Problems and tasks →
• 1. Answer these questions from the news report about the missing Belgian soldier, using one line for each answer labeled (a), (b) and (c).
(a) How old was Conings?
(b) What was inside his abandoned vehicle when it was found near the Dutch border?
(c) Which town is Johan Tollenaere from?
• 2. List every person named in the news report about the missing Belgian soldier.
• 3. Write the next few paragraphs of the news report about the body found in eastern Belgium, starting after its final sentence.

*** Source extract Section Begins ***

A body found Sunday in eastern Belgium was that of a soldier suspected of extreme-right views who went missing after stealing arms and threatening public figures, the country’s defence minister and chief of staff said in a statement.

Prosecutors had earlier said that the body of a man who appeared to have shot himself was likely Conings “according to the first elements of the investigation.

“The cause of death is probably, according to initial findings, attributable to suicide by firearm,” the earlier statement had said.

Hundreds of police and army personnel were deployed last month to hunt for Conings, 46, after his abandoned vehicle was found near the Dutch border with four rocket launchers inside.

Conings, who reportedly served in Kosovo, Iraq and Afghanistan, was suspected of having stolen the weapons from a military base where he worked as an instructor.

The body’s discovery was first reported Sunday after a town mayor said he had found it during a bike ride in a forest near where Conings’s car was abandoned last month.

“During my mountain bike tour this morning, in a part where few people come, I smelled a strong corpse odour,” Johan Tollenaere of the nearby town of Maaseik told VRT news.

“I immediately thought of Jurgen Conings and notified the police. They found the body,” he said.

The manhunt dominated newspaper headlines in the country, with some labelling Conings the “Belgian Rambo” after the 1980s action film starring Sylvester Stallone.

Belgian Justice Minister Vincent Van Quickenborne said security services had searched the right region, “but it concerned a very large zone”.

The body “was found just outside that search zone,” he told VTM news.

*** Source extract Section Ends ***
*** Data shown Section Begins ***

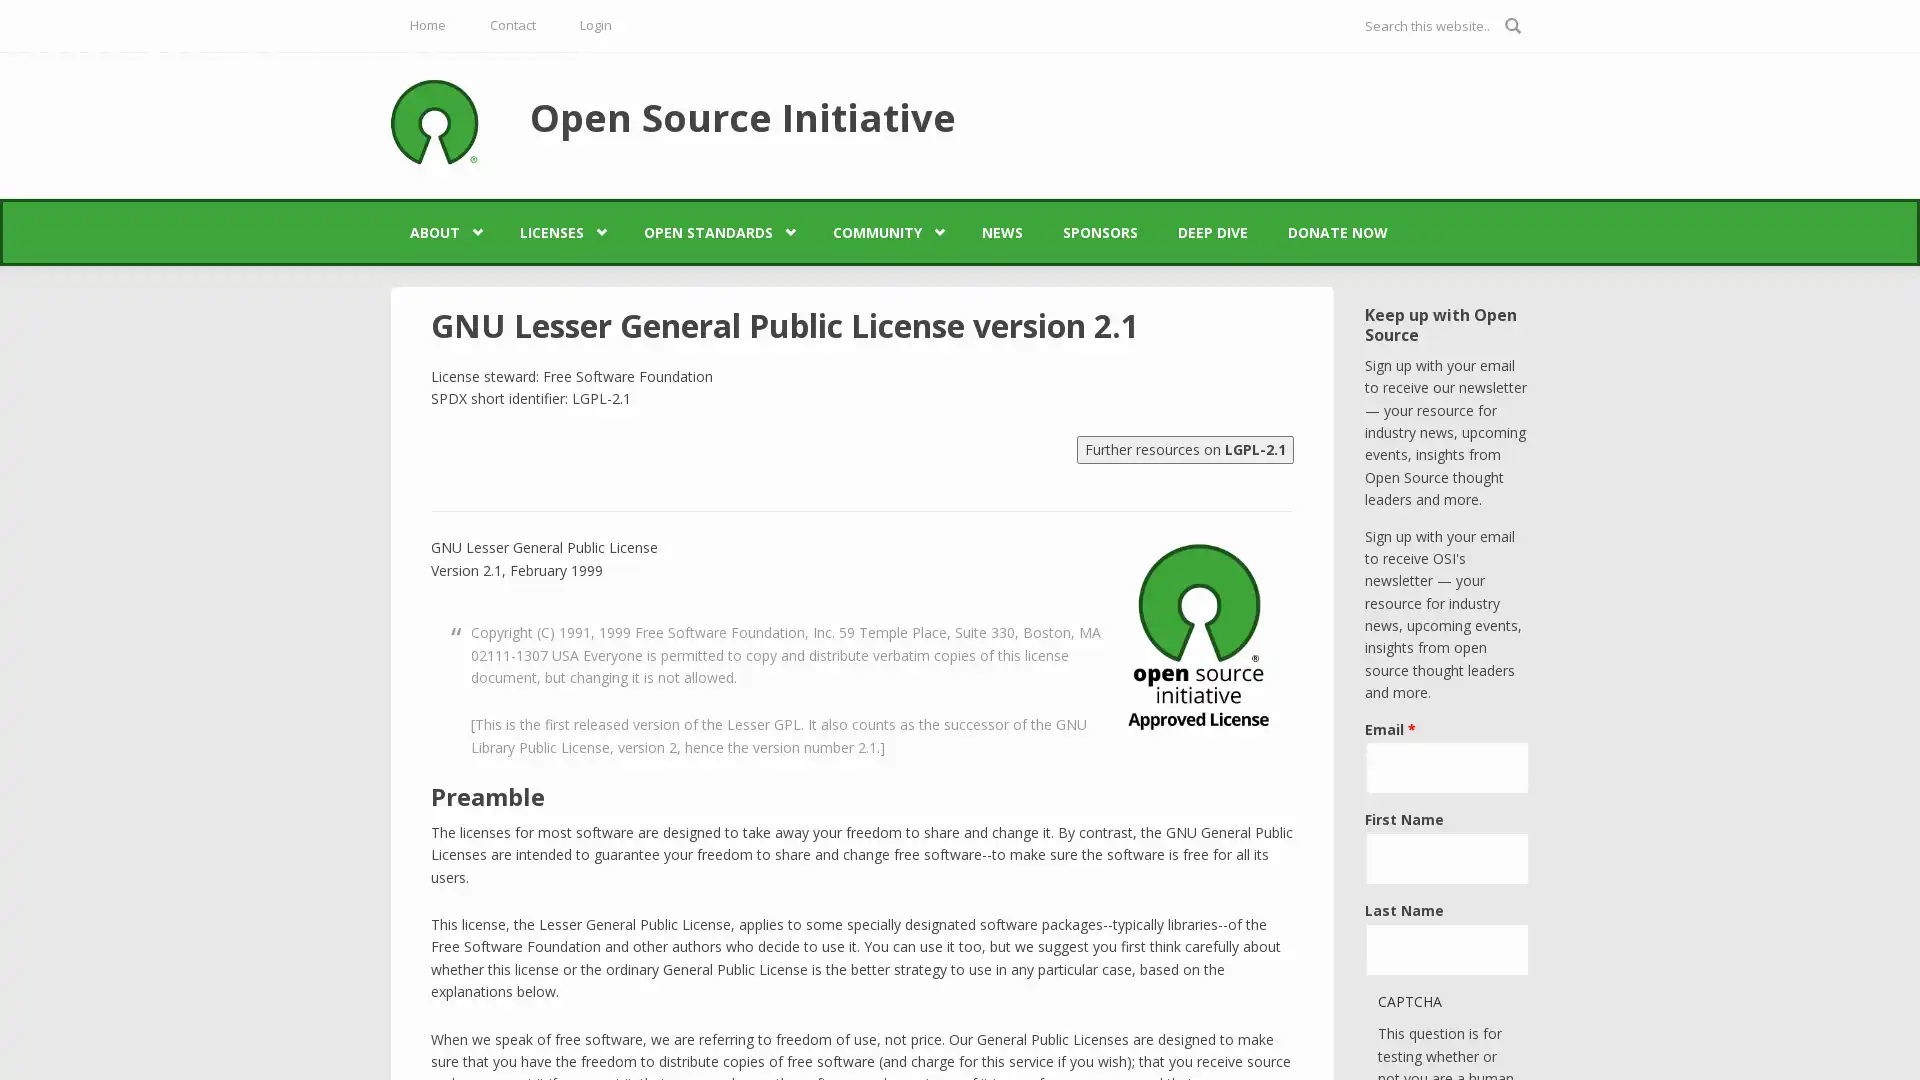 This screenshot has width=1920, height=1080. Describe the element at coordinates (1185, 447) in the screenshot. I see `Further resources on LGPL-2.1` at that location.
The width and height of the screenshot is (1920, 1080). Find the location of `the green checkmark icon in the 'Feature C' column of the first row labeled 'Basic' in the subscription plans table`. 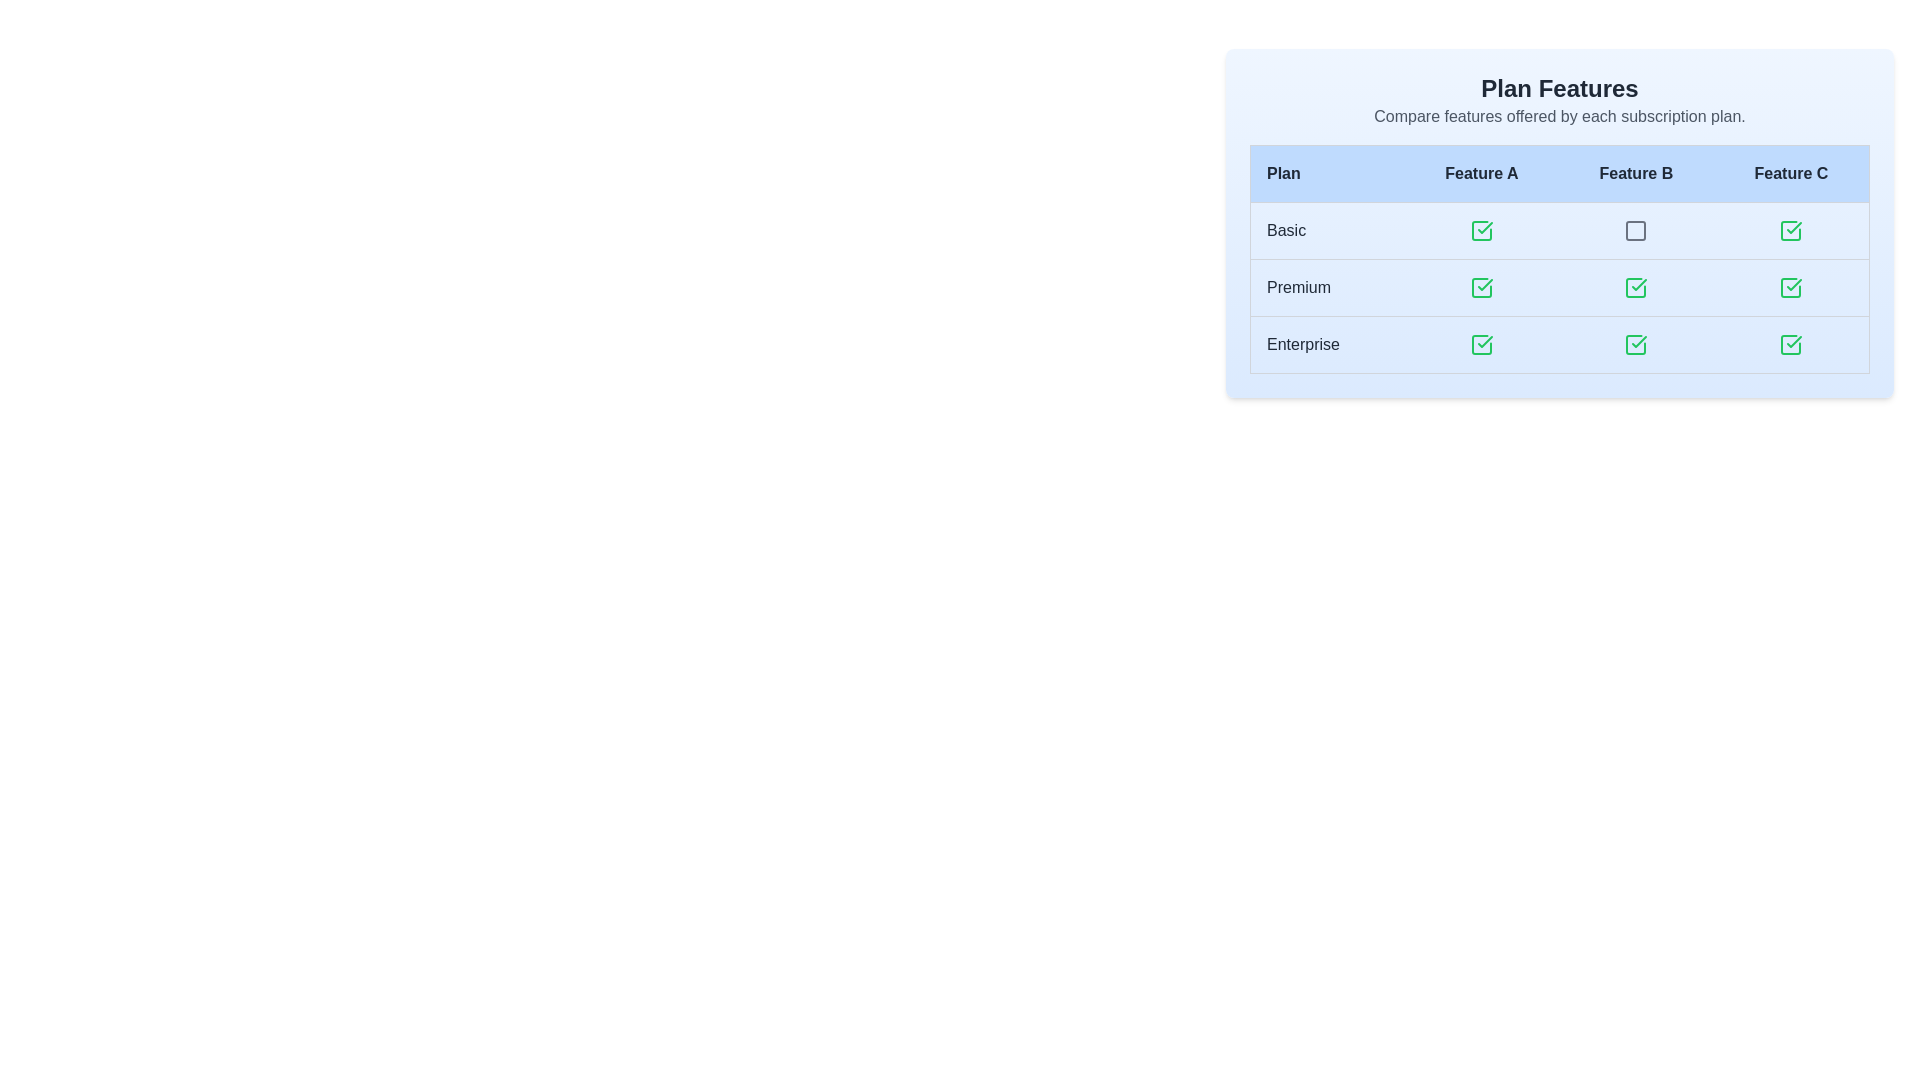

the green checkmark icon in the 'Feature C' column of the first row labeled 'Basic' in the subscription plans table is located at coordinates (1794, 226).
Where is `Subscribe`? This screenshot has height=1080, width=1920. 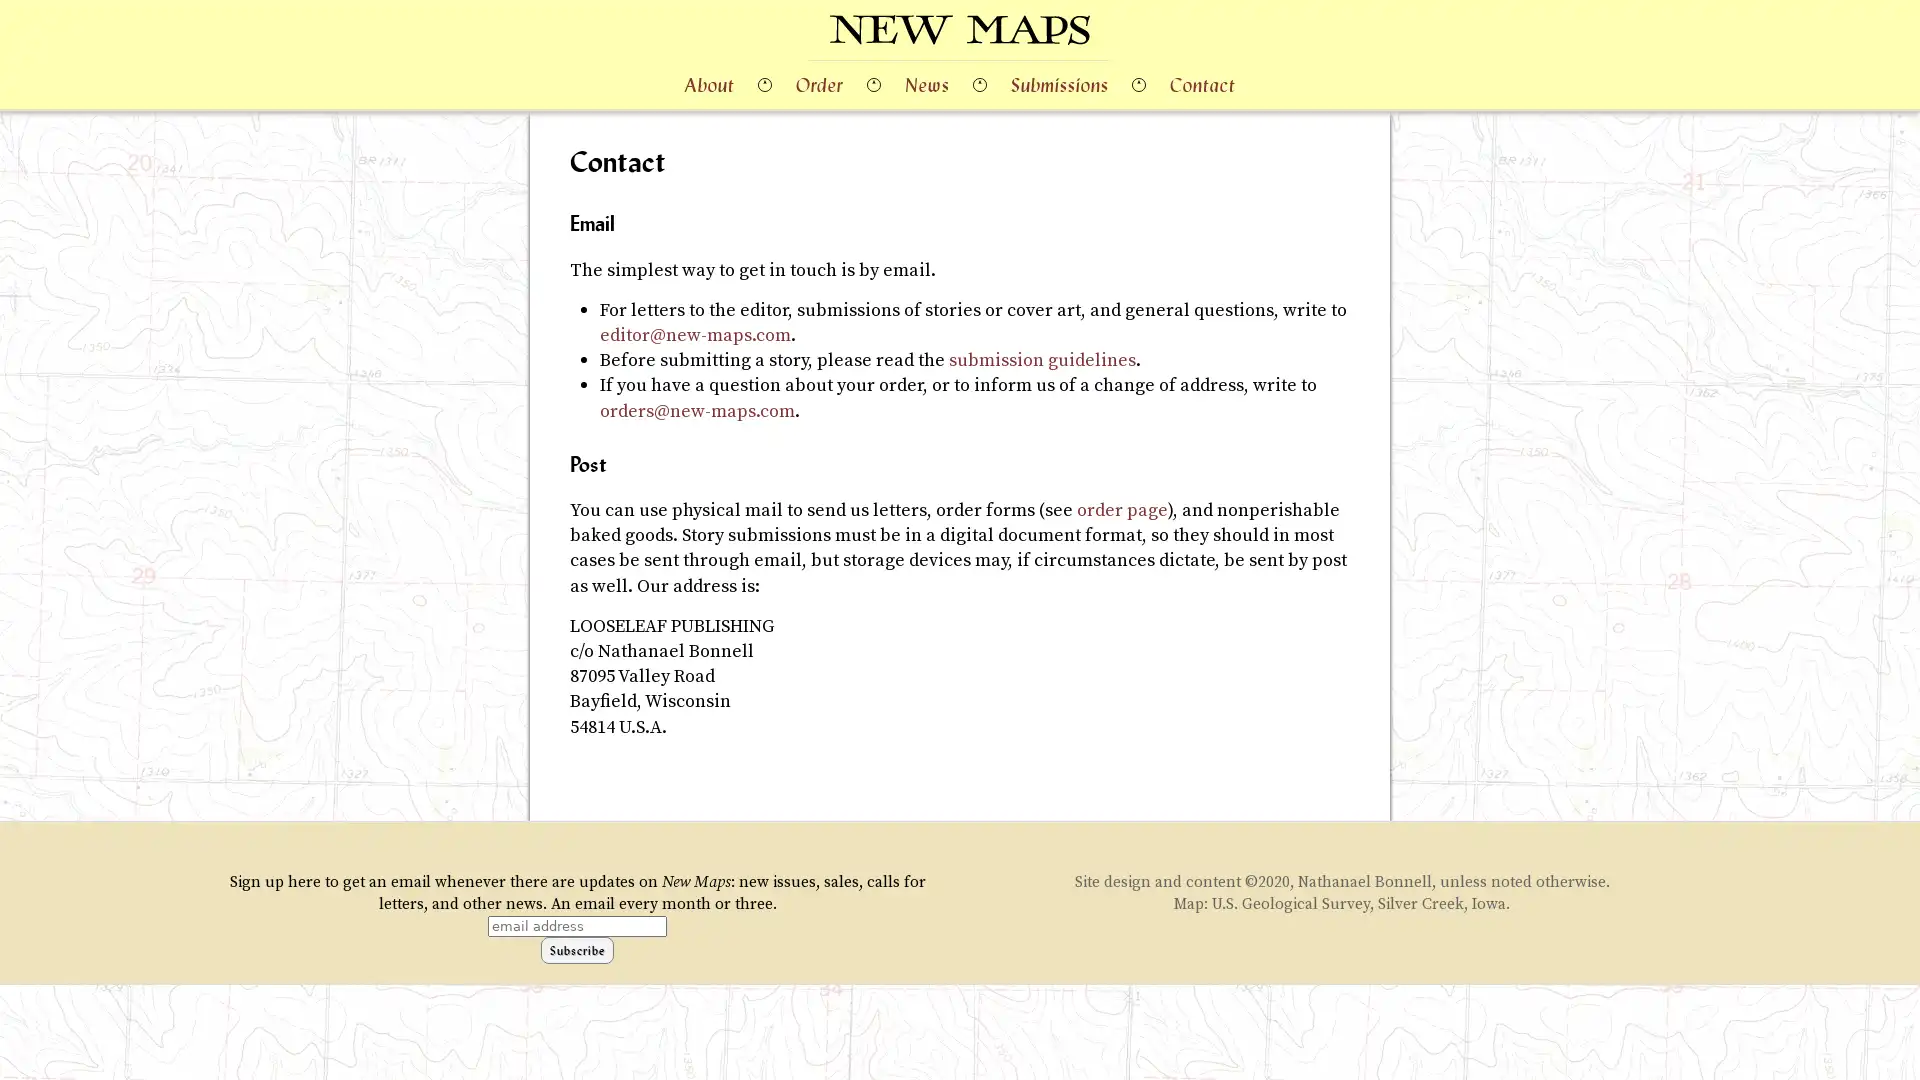
Subscribe is located at coordinates (576, 948).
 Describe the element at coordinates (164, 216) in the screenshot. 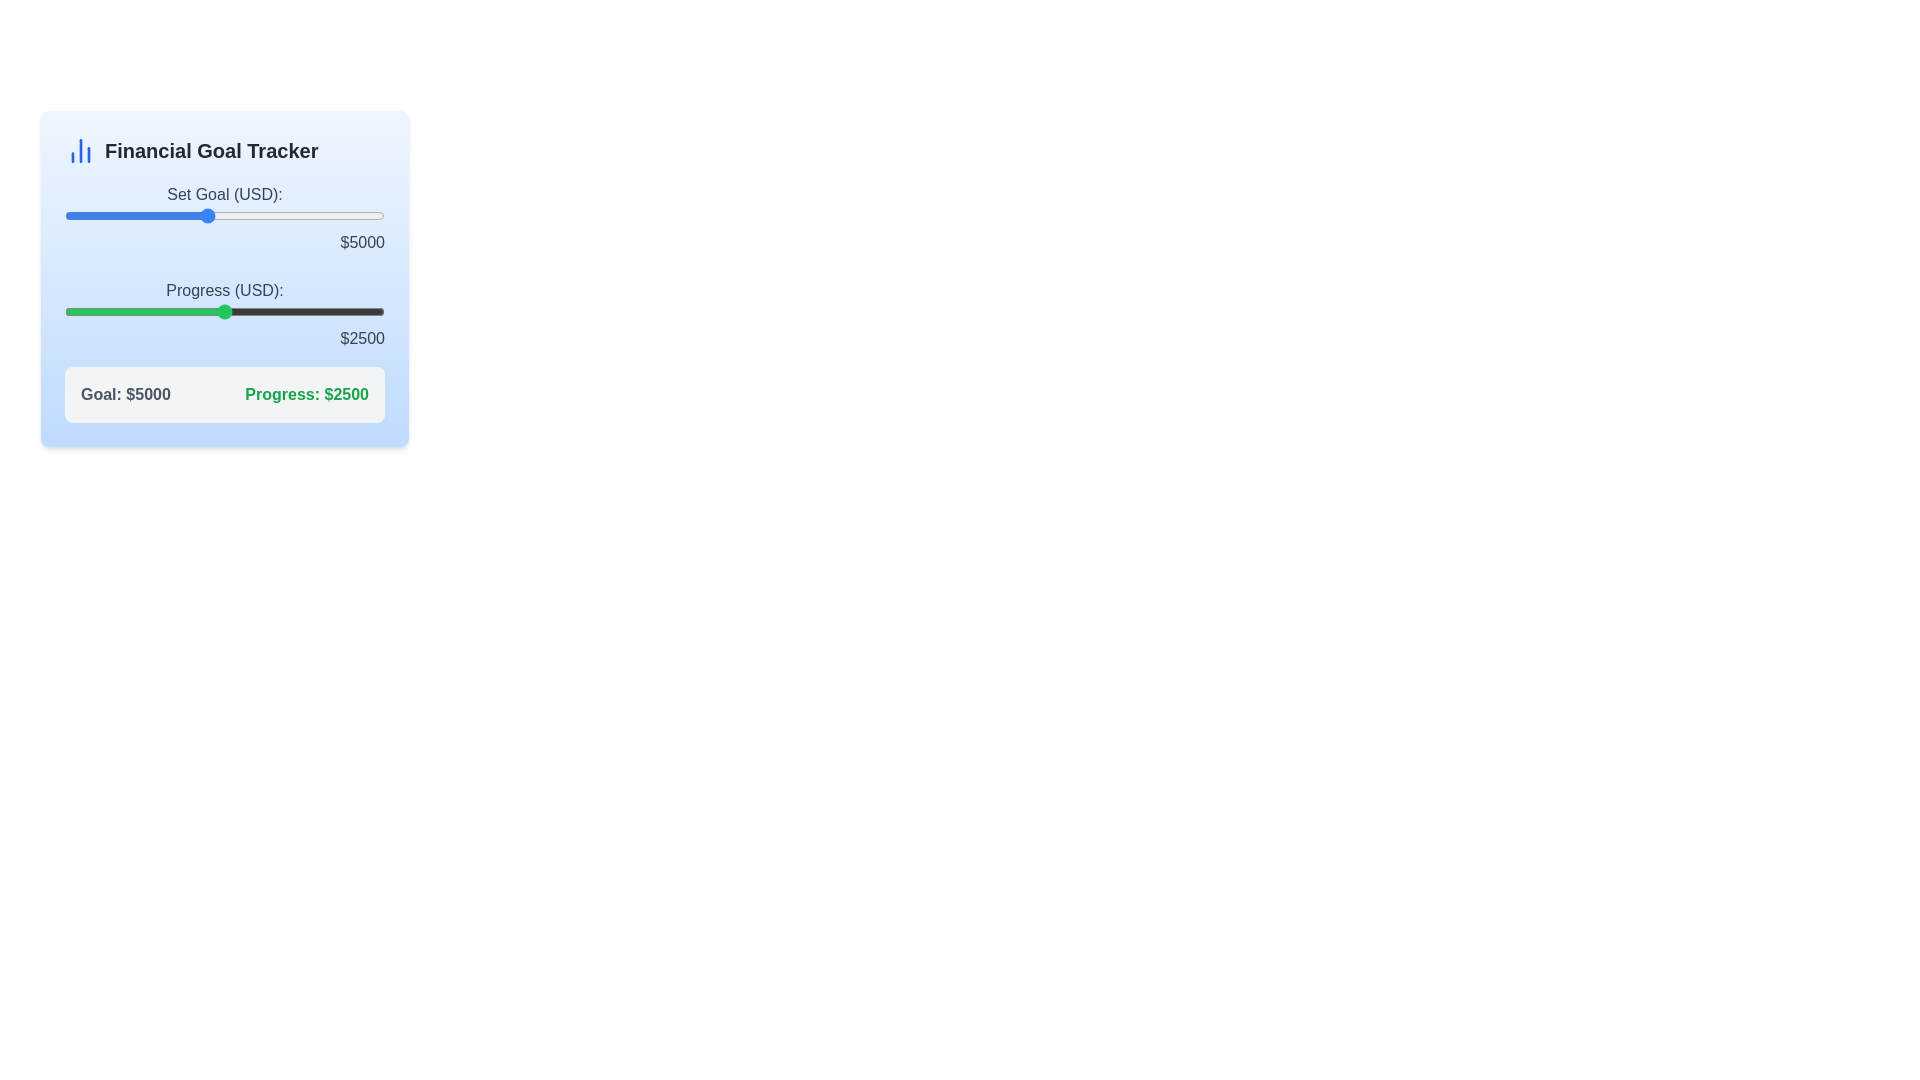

*** Data shown Section Ends ***

Solved tasks →
• 1.
(a) 46
(b) Four rocket launchers
(c) Maaseik

• 2.
Jurgen Conings
Johan Tollenaere
Sylvester Stallone
Vincent Van Quickenborne

• 3.
Federal police quickly cordoned off the area and the army’s bomb squad joined the scene along with explosive-detection dogs, VRT news said.

– ‘Sad news’ –

Among the people Conings had threatened is Marc Van Ranst, a leading virologist who has become a target for conspiracy theorists, Covid-sceptics and the Flemish far-right in Belgium during the coronavirus crisis.

While Conings was still at large, Van Ranst and his family were moved to an undisclosed location.

“My thoughts go out to the relatives and children of Jurgen Conings. For them this is very sad news, because they lose a father, a relative or a friend,” Van Ranst tweeted.

The affair has been an embarrassment for the government as it was later revealed that Conings was on a watch list for his far-right views but still had access to weapons.

He also drew online backing, with Facebook shutting down a support page that had garnered 45,000 members in just a few days.

Defence Minister Ludivine Dedonder decried the online backing for the fugitive — condemning in particular support from within Belgium’s armed forces.